Justin Nelson is among those who say it’s time that the cross comes down.
“That cross towering above downtown Riverside sends only one message: that the city of Riverside is first and foremost for Christians," Nelson said. "And that if anyone wishes to live here, they do so only if they keep their heads down and not disrupt the status quo. I ask you: don’t sell the land; tear down the cross.”
That’s one option. Here’s another: The city could sell the cross to a public or private buyer. It could also auction a sliver of property beneath it to a private party in the hope that the buyer would keep the cross where it is. Patricia Bullsworth voiced her support by quoting Frank Miller himself.
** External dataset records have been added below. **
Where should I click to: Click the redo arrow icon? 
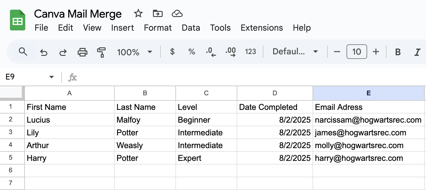pos(63,52)
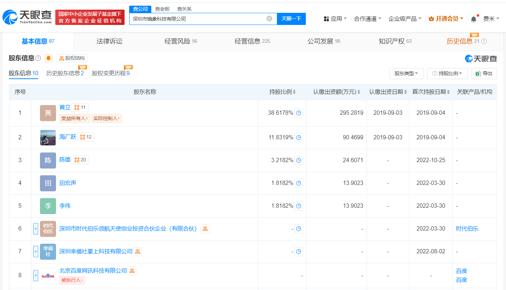Open the pie chart icon in 黄立's row
Viewport: 506px width, 290px height.
click(299, 113)
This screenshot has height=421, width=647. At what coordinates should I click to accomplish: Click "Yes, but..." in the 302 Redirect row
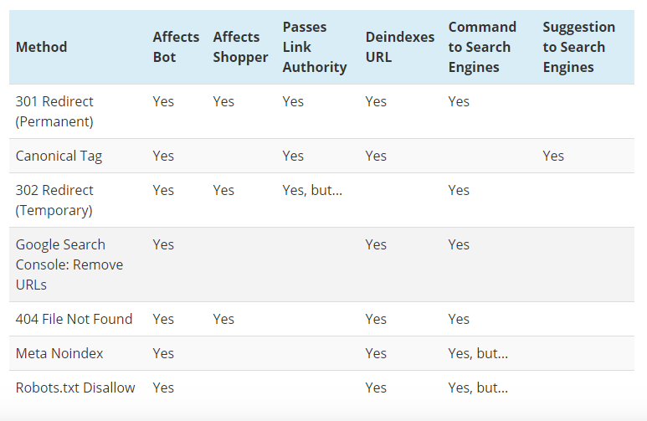[312, 190]
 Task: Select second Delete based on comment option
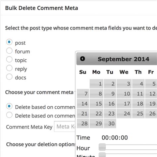(x=9, y=115)
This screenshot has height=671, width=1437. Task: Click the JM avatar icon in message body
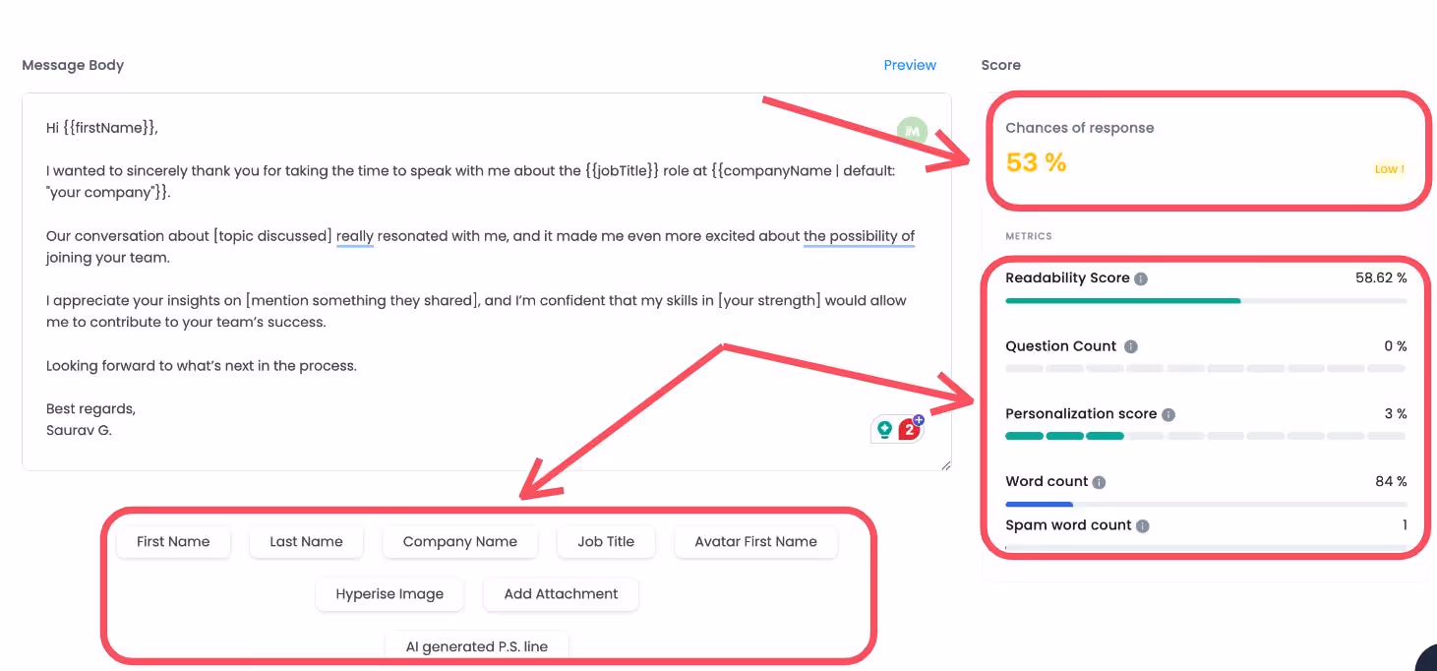coord(911,131)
“The other day I stood with Mr. Huntington at the cross on Mt. Rubidoux and said: 'I like that cross. Men cannot look upon it without thinking. It doesn’t say men cannot look at it without thinking about religion.'”
Bullsworth added: “It just says thinking. It’s not so much about God or religion as it is about history and this great city that we all live in and love.”
Other supporters want the city to fight what they call a “bully lawsuit.” Father Josiah Trenham of St. Andrew Orthodox Church suggested another option.
“I brought a little show and tell," said Trenham, holding up a set of chains. "This is a chain. If the cross goes, you’ll have to take it with this poor body chained to it also!”
In the end, the members of the city council postponed a decision until they get to hear from more Riverside residents.